> Dataset excerpts:

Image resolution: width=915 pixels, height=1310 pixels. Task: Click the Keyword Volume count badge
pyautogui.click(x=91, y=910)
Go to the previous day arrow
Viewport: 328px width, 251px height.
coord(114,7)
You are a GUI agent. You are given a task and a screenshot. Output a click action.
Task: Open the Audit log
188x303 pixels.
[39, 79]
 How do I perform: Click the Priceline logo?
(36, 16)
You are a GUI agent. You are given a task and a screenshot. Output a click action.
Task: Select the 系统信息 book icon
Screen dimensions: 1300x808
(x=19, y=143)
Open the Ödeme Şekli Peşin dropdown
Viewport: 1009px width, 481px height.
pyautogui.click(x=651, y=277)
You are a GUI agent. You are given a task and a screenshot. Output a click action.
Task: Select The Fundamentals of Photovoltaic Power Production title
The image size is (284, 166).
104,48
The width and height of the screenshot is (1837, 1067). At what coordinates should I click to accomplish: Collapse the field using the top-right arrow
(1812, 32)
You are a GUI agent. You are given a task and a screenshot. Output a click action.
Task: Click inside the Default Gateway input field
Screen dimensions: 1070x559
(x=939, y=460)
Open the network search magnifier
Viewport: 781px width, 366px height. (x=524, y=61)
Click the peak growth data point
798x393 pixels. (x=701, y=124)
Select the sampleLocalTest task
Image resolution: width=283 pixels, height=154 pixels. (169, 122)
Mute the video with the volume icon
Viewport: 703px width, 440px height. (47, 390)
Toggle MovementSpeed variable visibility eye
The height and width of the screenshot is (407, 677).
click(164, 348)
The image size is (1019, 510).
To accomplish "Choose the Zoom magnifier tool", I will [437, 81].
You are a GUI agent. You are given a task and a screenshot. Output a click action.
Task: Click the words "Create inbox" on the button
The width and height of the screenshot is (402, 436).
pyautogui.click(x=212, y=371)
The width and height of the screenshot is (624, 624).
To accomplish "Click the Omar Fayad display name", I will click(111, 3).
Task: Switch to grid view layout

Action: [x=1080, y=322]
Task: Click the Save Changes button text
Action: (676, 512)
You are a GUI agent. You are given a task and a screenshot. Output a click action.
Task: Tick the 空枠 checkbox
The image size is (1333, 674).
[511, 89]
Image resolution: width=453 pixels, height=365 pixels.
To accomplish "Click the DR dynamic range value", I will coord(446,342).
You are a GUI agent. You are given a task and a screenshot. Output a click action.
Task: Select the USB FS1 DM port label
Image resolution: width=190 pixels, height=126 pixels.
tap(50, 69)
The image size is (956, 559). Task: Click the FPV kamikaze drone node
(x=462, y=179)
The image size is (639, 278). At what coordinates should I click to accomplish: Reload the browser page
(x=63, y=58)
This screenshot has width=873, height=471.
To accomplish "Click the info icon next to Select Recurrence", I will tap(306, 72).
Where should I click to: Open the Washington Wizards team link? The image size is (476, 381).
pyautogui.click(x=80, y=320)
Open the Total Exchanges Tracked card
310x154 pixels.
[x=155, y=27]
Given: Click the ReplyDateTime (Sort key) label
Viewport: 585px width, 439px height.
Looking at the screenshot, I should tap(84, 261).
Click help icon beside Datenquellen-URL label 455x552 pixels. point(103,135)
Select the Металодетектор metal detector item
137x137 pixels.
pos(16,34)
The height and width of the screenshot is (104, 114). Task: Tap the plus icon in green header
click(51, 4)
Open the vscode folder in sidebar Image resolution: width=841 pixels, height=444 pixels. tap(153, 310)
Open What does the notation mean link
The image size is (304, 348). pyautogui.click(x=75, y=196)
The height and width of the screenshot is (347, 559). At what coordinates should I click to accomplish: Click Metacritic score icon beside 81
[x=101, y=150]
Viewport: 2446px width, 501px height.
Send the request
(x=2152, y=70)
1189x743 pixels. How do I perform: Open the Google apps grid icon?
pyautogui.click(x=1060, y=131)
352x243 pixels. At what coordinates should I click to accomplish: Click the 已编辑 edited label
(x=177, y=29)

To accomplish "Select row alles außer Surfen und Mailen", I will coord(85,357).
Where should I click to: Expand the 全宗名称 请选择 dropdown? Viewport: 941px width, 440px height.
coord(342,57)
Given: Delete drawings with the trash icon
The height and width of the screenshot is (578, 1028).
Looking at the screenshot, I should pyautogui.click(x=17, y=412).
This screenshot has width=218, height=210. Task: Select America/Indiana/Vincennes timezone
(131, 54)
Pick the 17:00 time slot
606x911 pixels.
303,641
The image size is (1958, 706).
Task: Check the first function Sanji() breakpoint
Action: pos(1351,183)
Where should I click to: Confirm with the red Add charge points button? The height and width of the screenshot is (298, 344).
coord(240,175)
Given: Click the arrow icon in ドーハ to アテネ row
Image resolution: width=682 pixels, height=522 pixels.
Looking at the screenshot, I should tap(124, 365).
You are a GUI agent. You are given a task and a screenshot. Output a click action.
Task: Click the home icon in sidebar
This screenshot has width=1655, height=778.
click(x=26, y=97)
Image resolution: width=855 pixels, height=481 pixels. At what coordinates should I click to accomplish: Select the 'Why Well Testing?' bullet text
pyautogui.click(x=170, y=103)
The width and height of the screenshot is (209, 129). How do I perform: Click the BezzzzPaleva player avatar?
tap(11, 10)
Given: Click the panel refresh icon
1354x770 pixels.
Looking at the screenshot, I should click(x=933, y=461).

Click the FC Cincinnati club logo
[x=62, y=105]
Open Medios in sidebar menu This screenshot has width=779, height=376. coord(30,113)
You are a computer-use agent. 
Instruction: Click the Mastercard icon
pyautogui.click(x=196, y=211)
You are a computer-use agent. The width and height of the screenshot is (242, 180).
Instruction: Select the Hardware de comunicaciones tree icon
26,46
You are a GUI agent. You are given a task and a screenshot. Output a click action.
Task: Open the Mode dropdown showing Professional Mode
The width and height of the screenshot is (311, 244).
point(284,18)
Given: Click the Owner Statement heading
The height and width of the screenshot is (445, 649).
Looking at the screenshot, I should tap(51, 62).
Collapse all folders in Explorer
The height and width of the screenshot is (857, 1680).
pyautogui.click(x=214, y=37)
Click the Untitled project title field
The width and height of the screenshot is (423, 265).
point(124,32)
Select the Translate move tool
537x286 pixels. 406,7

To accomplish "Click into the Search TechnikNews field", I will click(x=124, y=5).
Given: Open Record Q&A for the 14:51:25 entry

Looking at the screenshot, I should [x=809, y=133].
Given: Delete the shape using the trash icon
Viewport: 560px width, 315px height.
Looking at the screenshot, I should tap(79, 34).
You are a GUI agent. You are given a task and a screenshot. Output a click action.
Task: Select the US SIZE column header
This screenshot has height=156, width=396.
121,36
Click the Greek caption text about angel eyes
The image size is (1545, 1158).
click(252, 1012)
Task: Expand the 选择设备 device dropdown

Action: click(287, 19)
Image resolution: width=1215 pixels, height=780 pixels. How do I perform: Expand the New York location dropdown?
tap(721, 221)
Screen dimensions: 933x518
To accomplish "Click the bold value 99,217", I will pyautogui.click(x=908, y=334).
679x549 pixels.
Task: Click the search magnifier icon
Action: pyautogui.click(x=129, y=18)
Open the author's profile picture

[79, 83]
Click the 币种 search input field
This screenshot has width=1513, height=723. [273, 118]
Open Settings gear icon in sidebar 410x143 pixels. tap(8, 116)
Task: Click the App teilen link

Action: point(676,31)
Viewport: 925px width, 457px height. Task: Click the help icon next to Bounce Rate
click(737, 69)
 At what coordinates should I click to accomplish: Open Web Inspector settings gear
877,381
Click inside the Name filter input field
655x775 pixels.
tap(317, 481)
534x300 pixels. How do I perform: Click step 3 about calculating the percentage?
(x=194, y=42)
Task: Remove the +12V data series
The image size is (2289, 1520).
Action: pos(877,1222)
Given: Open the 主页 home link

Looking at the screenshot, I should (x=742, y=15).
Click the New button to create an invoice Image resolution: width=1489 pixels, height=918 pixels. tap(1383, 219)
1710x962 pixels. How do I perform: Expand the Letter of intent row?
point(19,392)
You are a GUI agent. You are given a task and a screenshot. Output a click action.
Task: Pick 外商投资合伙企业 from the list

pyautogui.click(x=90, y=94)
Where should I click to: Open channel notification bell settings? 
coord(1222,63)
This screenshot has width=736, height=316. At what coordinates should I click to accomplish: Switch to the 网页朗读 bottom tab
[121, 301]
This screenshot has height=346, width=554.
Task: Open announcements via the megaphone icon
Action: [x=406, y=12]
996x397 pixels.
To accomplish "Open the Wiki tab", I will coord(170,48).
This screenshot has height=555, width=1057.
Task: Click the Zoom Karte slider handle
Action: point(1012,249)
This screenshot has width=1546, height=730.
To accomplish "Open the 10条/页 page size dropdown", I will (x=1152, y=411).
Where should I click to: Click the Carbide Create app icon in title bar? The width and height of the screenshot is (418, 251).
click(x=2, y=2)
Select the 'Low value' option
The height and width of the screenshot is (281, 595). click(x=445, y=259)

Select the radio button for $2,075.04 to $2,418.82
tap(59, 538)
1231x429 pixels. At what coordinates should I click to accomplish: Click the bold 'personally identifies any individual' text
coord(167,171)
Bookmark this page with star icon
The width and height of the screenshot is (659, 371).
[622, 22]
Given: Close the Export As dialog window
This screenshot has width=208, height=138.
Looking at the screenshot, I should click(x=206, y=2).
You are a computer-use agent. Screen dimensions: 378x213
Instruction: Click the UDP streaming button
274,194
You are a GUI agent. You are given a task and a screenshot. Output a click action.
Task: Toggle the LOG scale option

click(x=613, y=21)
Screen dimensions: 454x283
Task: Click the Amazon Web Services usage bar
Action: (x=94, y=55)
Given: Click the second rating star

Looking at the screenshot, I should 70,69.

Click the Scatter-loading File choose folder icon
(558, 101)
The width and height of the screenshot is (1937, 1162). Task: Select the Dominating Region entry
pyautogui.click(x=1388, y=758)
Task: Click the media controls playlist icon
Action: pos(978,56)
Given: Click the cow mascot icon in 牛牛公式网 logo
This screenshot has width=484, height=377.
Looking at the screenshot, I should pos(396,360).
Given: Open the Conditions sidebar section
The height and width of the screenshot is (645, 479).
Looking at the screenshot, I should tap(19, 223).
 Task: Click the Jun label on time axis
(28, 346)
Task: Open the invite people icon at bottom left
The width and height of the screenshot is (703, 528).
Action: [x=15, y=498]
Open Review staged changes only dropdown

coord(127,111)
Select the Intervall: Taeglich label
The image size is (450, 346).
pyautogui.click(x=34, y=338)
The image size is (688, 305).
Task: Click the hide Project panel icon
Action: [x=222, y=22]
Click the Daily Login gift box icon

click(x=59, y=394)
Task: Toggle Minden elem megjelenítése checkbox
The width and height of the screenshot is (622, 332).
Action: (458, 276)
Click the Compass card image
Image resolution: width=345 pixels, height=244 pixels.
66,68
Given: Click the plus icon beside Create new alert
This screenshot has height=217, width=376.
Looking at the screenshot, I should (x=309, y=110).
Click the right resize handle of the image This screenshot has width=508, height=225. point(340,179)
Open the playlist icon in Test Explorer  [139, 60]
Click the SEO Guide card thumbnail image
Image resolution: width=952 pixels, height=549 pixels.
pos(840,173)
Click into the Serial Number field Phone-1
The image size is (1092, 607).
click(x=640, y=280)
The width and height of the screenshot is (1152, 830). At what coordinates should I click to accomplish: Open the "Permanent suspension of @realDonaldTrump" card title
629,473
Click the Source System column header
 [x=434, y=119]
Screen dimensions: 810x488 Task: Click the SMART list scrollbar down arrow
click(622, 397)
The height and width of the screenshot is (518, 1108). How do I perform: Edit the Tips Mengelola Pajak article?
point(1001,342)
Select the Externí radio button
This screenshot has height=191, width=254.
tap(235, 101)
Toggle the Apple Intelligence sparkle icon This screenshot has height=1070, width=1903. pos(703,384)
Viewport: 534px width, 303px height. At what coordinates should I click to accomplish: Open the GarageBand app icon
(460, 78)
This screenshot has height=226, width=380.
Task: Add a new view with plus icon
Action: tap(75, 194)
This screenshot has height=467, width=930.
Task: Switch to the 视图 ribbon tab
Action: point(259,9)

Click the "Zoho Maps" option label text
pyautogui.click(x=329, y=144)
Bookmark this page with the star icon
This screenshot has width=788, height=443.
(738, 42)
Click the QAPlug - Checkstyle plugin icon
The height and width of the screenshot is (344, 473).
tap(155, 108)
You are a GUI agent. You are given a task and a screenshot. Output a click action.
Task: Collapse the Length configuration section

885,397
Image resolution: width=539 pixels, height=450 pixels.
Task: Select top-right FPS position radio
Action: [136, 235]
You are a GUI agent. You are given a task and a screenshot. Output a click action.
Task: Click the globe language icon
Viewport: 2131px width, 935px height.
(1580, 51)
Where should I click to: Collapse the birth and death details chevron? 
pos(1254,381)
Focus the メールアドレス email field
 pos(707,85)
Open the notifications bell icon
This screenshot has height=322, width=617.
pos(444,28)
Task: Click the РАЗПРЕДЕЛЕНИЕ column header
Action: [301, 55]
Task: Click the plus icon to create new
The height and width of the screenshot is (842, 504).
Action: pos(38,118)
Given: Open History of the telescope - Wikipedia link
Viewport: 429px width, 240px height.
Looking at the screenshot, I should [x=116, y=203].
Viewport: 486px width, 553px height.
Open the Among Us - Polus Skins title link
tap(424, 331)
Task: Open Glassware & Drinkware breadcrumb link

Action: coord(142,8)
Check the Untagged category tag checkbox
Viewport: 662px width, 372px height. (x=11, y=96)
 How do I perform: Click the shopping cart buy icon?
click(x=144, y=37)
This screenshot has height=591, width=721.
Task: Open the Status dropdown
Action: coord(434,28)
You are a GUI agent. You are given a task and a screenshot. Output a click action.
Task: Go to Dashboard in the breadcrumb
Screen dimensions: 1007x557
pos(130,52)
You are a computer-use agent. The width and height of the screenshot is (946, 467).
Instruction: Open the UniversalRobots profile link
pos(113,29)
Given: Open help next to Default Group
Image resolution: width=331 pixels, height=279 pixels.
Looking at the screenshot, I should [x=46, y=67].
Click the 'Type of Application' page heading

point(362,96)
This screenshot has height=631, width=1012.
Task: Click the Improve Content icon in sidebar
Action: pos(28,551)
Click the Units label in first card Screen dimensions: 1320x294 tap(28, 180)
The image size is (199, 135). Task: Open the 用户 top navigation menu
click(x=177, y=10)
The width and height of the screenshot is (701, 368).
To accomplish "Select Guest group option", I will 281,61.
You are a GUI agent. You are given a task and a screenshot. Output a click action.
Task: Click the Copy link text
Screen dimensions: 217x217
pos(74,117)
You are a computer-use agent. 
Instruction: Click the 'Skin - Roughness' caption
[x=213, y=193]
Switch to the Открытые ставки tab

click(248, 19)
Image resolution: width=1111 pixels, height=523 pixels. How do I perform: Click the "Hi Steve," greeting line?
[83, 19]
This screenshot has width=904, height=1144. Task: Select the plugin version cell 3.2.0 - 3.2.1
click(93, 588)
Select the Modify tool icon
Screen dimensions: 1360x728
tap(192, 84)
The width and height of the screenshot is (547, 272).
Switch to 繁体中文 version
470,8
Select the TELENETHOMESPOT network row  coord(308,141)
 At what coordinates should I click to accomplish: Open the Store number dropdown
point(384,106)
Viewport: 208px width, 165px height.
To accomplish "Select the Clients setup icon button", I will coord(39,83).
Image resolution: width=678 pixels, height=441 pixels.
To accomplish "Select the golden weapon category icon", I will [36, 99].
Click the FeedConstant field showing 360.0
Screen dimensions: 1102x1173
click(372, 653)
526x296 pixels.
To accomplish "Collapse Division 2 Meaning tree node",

> Exercise: Retype the records above from the line with "Given: Click the plus" up to and including the line with "Open the playlist".

> Task result:
Given: Click the plus icon beside Create new alert
This screenshot has height=217, width=376.
Looking at the screenshot, I should (x=309, y=110).
Click the right resize handle of the image This screenshot has width=508, height=225. point(340,179)
Open the playlist icon in Test Explorer  [139, 60]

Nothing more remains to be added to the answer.